Cette méthode de plans dédiés est “aussi âgée que moi”, né dans les années 1970, a ajouté M. Macron, 40 ans. Elle “a apporté des choses” mais “on est au bout” de ce que cela a pu produire, et “aujourd’hui poursuivre dans cette logique est poursuivre dans l’assignation à résidence, la politique spécialisée”. “Je n’y crois pas”, a-t-il martelé.
Les banlieues “ne demandent pas d’assistance” mais leur “place dans la République”, avait auparavant déclaré Jean-Louis Borloo, ancien ministre de gouvernements de droite, auteur d’un rapport sur l’avenir des 1.300 quartiers prioritaires en métropole où habitent cinq millions de personnes.
Le plan qu’attendent ces quartiers où “il y a plus de besoins, plus de jeunesse dans une situation plus complexe, et moins de moyens globaux”, est “un plan massif de créations d’emploi” et “de reconquête républicaine,” a martelé M. Borloo, appelant à “changer radicalement la donne”.
“L’objectif de notre politique est de faire que partout, dans tous les lieux de la République, chacune et chacun retrouve sa dignité”, a répondu M. Macron.
Rappelant que des policiers avaient été mis en joue lundi par des hommes armés de kalachnikovs dans une cité sensible de Marseille (sud-est), le chef de l’Etat a annoncé un plan de lutte contre le trafic de drogue “d’ici juillet”.
“Oui nos quartiers ont du talent, mais oui dans nos quartiers il y a aussi de la violence, il y a des choses qui ne vont pas, et c’est explosif”, a-t-il poursuivi, évoquant “des raisons inadmissibles” de cette tension “qu’on a laissé s’enkyster”.
Egalité hommes-femmes
Avant la réunion, M. Macron a débattu avec les 25 membres du Conseil présidentiel des villes, “une force de proposition” regroupant des habitants, des entrepreneurs ou des acteurs locaux, comme un proviseur de lycée.
Cette “mobilisation pour les quartiers” est “un rendez-vous à ne pas rater” et “on doit absolument mettre en place un outil qui permette, sur l’ensemble du territoire, à tous les talents discriminés de pouvoir rentrer dans les entreprises françaises”, a déclaré durant la réunion Saïd Hammouche, président-fondateur de Mozaïk RH, appelant à “s’engager sur les stages, sur l’alternance”.
“Nous ne demandons pas des milliards mais que la Republique soit forte”, a déclaré la cinéaste Bouchra Azzouz, lors de ce débat animé par l’humoriste Yassine Belattar. “On ne peut pas penser un plan banlieue sans intégrer dans l’équation la question de l’égalité” homme-femme, a-t-elle ajouté, en souhaitant qu’aucun territoire de la République” ne soit “confisqué aux femmes”.
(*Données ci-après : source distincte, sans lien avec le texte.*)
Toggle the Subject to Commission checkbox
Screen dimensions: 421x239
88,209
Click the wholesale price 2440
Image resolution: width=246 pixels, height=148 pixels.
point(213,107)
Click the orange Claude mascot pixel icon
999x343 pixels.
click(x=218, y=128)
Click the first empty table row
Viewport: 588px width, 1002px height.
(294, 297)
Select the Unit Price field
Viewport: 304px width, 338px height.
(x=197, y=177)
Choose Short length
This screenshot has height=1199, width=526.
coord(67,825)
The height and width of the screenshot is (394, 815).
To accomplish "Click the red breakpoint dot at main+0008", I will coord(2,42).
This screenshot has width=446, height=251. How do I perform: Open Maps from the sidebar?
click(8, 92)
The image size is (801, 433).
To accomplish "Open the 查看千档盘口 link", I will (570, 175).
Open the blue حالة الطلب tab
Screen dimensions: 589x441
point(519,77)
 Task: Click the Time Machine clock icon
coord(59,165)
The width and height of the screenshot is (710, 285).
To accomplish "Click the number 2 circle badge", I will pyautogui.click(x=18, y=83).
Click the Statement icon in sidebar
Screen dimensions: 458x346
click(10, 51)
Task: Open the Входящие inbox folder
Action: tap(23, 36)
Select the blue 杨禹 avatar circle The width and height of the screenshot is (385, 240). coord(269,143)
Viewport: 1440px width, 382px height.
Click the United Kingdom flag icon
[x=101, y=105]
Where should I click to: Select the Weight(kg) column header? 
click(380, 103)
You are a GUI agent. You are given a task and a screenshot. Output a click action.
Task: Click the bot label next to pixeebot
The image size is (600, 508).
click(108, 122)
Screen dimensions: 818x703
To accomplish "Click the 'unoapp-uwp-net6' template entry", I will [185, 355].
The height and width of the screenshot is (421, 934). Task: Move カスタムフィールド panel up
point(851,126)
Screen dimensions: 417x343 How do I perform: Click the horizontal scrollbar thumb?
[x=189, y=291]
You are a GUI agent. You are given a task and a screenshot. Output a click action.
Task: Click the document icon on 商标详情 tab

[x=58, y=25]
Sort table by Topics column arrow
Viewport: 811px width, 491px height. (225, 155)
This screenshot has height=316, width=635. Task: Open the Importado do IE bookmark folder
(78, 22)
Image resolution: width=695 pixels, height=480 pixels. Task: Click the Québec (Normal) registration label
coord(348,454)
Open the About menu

L’Elysée avait averti ces derniers jours qu’il n’y aurait pas “un avant et un après rapport Borloo” ni “un avant et un après 22 mai”. En clair: ne pas s’attendre à un énième “plan banlieue” à coups de milliards comme la France en a produit depuis la naissance de la politique de la ville il y a quarante ans, mais une proposition dans la continuité de la politique gouvernementale.
Cette mise au point avait fait redouter à certains un enterrement du “rapport Borloo”, remis en avril dans une ambiance euphorique parmi les élus de banlieue, très mobilisés autour de sa rédaction.
Le patron du parti Les Républicains (opposition de droite), Laurent Wauquiez, a critiqué mardi la “politique spectacle” d’Emmanuel Macron, l’accusant d’avoir voulu faire une opération sans “rien derrière”.